**What is asked**: Copy each line of the material below, reproducing it word for word.

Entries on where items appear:
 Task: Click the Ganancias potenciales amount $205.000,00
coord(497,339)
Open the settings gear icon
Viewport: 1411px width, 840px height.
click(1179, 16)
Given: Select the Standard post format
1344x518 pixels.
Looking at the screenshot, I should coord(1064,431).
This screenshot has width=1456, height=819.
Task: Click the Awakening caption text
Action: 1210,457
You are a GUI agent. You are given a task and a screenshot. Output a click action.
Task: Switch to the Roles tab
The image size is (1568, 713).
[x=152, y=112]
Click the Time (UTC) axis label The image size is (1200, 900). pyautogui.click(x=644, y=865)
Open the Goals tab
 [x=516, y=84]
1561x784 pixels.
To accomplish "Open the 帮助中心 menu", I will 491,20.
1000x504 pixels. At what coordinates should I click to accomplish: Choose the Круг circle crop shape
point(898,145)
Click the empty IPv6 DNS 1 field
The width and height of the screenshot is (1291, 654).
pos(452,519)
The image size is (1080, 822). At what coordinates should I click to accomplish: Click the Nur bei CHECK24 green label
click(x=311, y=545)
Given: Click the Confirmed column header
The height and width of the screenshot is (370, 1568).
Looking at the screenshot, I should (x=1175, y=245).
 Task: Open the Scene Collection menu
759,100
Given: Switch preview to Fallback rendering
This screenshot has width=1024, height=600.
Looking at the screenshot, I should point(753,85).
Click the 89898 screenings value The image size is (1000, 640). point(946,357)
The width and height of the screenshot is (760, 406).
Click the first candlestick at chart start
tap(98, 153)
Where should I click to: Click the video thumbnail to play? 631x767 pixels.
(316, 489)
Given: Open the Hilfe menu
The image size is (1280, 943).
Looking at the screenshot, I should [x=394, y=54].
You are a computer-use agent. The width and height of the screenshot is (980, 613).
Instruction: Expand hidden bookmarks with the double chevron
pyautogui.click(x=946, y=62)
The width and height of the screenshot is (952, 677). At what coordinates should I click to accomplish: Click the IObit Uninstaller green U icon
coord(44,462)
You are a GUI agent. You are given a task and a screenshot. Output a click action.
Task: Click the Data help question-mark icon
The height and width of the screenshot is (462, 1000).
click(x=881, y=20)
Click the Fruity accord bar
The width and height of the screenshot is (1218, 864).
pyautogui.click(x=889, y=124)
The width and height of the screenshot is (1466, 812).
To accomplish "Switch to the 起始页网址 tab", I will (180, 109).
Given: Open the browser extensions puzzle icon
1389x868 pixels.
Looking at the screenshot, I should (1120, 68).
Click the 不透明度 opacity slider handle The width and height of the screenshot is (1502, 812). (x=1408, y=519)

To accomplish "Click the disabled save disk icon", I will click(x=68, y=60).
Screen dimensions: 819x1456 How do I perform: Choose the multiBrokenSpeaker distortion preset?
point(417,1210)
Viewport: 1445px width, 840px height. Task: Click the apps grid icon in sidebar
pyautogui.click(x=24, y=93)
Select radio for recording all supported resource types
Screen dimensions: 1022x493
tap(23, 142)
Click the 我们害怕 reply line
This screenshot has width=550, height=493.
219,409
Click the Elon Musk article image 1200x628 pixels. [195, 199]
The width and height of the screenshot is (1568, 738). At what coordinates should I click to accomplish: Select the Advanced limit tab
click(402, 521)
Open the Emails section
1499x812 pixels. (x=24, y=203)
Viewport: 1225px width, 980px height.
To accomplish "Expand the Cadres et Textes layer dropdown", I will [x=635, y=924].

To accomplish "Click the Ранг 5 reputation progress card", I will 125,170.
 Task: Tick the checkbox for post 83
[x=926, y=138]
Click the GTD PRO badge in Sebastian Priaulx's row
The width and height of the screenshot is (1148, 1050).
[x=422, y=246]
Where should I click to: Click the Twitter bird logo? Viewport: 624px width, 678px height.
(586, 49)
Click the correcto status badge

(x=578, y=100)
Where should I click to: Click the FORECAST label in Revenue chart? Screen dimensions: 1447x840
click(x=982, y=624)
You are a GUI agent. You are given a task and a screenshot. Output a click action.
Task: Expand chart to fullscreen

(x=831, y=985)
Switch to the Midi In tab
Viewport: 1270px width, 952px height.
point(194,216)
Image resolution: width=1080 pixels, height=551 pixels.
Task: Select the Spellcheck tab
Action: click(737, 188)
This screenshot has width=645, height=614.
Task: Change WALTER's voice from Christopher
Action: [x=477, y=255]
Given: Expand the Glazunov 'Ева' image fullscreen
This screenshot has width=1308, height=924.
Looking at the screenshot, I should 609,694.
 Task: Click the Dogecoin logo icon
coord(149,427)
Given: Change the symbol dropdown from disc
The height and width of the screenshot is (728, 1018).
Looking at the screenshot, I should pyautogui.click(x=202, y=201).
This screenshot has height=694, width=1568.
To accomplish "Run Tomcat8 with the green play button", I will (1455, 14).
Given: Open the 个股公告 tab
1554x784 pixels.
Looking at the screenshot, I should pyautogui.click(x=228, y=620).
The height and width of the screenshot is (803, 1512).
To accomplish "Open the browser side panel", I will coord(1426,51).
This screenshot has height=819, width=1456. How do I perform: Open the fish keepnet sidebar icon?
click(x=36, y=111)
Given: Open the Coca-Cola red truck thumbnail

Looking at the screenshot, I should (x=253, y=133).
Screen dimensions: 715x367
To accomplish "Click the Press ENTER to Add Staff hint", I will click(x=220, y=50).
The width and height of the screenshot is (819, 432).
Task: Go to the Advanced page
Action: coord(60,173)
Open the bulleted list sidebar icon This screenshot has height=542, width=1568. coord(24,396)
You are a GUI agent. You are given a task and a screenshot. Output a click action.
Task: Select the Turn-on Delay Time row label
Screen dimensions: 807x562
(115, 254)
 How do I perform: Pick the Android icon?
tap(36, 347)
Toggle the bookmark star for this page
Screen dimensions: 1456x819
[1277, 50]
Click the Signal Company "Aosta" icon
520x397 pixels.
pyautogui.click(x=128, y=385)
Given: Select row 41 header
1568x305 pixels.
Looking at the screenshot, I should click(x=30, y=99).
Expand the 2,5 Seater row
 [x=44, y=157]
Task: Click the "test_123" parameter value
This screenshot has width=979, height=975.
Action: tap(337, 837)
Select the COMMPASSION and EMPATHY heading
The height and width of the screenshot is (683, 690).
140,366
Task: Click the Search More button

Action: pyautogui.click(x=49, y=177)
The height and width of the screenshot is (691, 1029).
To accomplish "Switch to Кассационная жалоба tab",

**The output**:
 Task: Click the Ganancias potenciales amount $205.000,00
coord(497,339)
Open the settings gear icon
Viewport: 1411px width, 840px height.
click(1179, 16)
Given: Select the Standard post format
1344x518 pixels.
Looking at the screenshot, I should coord(1064,431).
This screenshot has width=1456, height=819.
Task: Click the Awakening caption text
Action: 1210,457
You are a GUI agent. You are given a task and a screenshot. Output a click action.
Task: Switch to the Roles tab
The image size is (1568, 713).
[x=152, y=112]
Click the Time (UTC) axis label The image size is (1200, 900). pyautogui.click(x=644, y=865)
Open the Goals tab
 [x=516, y=84]
1561x784 pixels.
To accomplish "Open the 帮助中心 menu", I will 491,20.
1000x504 pixels. At what coordinates should I click to accomplish: Choose the Круг circle crop shape
point(898,145)
Click the empty IPv6 DNS 1 field
The width and height of the screenshot is (1291, 654).
pos(452,519)
The image size is (1080, 822). At what coordinates should I click to accomplish: Click the Nur bei CHECK24 green label
click(x=311, y=545)
Given: Click the Confirmed column header
The height and width of the screenshot is (370, 1568).
Looking at the screenshot, I should (x=1175, y=245).
 Task: Open the Scene Collection menu
759,100
Given: Switch preview to Fallback rendering
This screenshot has width=1024, height=600.
Looking at the screenshot, I should point(753,85).
Click the 89898 screenings value The image size is (1000, 640). point(946,357)
The width and height of the screenshot is (760, 406).
Click the first candlestick at chart start
tap(98, 153)
Where should I click to: Click the video thumbnail to play? 631x767 pixels.
(316, 489)
Given: Open the Hilfe menu
The image size is (1280, 943).
Looking at the screenshot, I should [x=394, y=54].
You are a computer-use agent. The width and height of the screenshot is (980, 613).
Instruction: Expand hidden bookmarks with the double chevron
pyautogui.click(x=946, y=62)
The width and height of the screenshot is (952, 677). At what coordinates should I click to accomplish: Click the IObit Uninstaller green U icon
coord(44,462)
You are a GUI agent. You are given a task and a screenshot. Output a click action.
Task: Click the Data help question-mark icon
The height and width of the screenshot is (462, 1000).
click(x=881, y=20)
Click the Fruity accord bar
The width and height of the screenshot is (1218, 864).
pyautogui.click(x=889, y=124)
The width and height of the screenshot is (1466, 812).
To accomplish "Switch to the 起始页网址 tab", I will (180, 109).
Given: Open the browser extensions puzzle icon
1389x868 pixels.
Looking at the screenshot, I should (1120, 68).
Click the 不透明度 opacity slider handle The width and height of the screenshot is (1502, 812). (x=1408, y=519)

To accomplish "Click the disabled save disk icon", I will click(x=68, y=60).
Screen dimensions: 819x1456 How do I perform: Choose the multiBrokenSpeaker distortion preset?
point(417,1210)
Viewport: 1445px width, 840px height. Task: Click the apps grid icon in sidebar
pyautogui.click(x=24, y=93)
Select radio for recording all supported resource types
Screen dimensions: 1022x493
tap(23, 142)
Click the 我们害怕 reply line
This screenshot has width=550, height=493.
219,409
Click the Elon Musk article image 1200x628 pixels. [195, 199]
The width and height of the screenshot is (1568, 738). At what coordinates should I click to accomplish: Select the Advanced limit tab
click(402, 521)
Open the Emails section
1499x812 pixels. (x=24, y=203)
Viewport: 1225px width, 980px height.
To accomplish "Expand the Cadres et Textes layer dropdown", I will [x=635, y=924].

To accomplish "Click the Ранг 5 reputation progress card", I will 125,170.
 Task: Tick the checkbox for post 83
[x=926, y=138]
Click the GTD PRO badge in Sebastian Priaulx's row
The width and height of the screenshot is (1148, 1050).
[x=422, y=246]
Where should I click to: Click the Twitter bird logo? Viewport: 624px width, 678px height.
(586, 49)
Click the correcto status badge

(x=578, y=100)
Where should I click to: Click the FORECAST label in Revenue chart? Screen dimensions: 1447x840
click(x=982, y=624)
You are a GUI agent. You are given a task and a screenshot. Output a click action.
Task: Expand chart to fullscreen

(x=831, y=985)
Switch to the Midi In tab
Viewport: 1270px width, 952px height.
point(194,216)
Image resolution: width=1080 pixels, height=551 pixels.
Task: Select the Spellcheck tab
Action: click(737, 188)
This screenshot has width=645, height=614.
Task: Change WALTER's voice from Christopher
Action: [x=477, y=255]
Given: Expand the Glazunov 'Ева' image fullscreen
This screenshot has width=1308, height=924.
Looking at the screenshot, I should 609,694.
 Task: Click the Dogecoin logo icon
coord(149,427)
Given: Change the symbol dropdown from disc
The height and width of the screenshot is (728, 1018).
Looking at the screenshot, I should pyautogui.click(x=202, y=201).
This screenshot has height=694, width=1568.
To accomplish "Run Tomcat8 with the green play button", I will (1455, 14).
Given: Open the 个股公告 tab
1554x784 pixels.
Looking at the screenshot, I should pyautogui.click(x=228, y=620).
The height and width of the screenshot is (803, 1512).
To accomplish "Open the browser side panel", I will coord(1426,51).
This screenshot has height=819, width=1456. How do I perform: Open the fish keepnet sidebar icon?
click(x=36, y=111)
Given: Open the Coca-Cola red truck thumbnail

Looking at the screenshot, I should (x=253, y=133).
Screen dimensions: 715x367
To accomplish "Click the Press ENTER to Add Staff hint", I will click(x=220, y=50).
The width and height of the screenshot is (819, 432).
Task: Go to the Advanced page
Action: coord(60,173)
Open the bulleted list sidebar icon This screenshot has height=542, width=1568. coord(24,396)
You are a GUI agent. You are given a task and a screenshot. Output a click action.
Task: Select the Turn-on Delay Time row label
Screen dimensions: 807x562
(115, 254)
 How do I perform: Pick the Android icon?
tap(36, 347)
Toggle the bookmark star for this page
Screen dimensions: 1456x819
[1277, 50]
Click the Signal Company "Aosta" icon
520x397 pixels.
pyautogui.click(x=128, y=385)
Given: Select row 41 header
1568x305 pixels.
Looking at the screenshot, I should click(x=30, y=99).
Expand the 2,5 Seater row
 [x=44, y=157]
Task: Click the "test_123" parameter value
This screenshot has width=979, height=975.
Action: tap(337, 837)
Select the COMMPASSION and EMPATHY heading
The height and width of the screenshot is (683, 690).
140,366
Task: Click the Search More button

Action: pyautogui.click(x=49, y=177)
The height and width of the screenshot is (691, 1029).
To accomplish "Switch to Кассационная жалоба tab",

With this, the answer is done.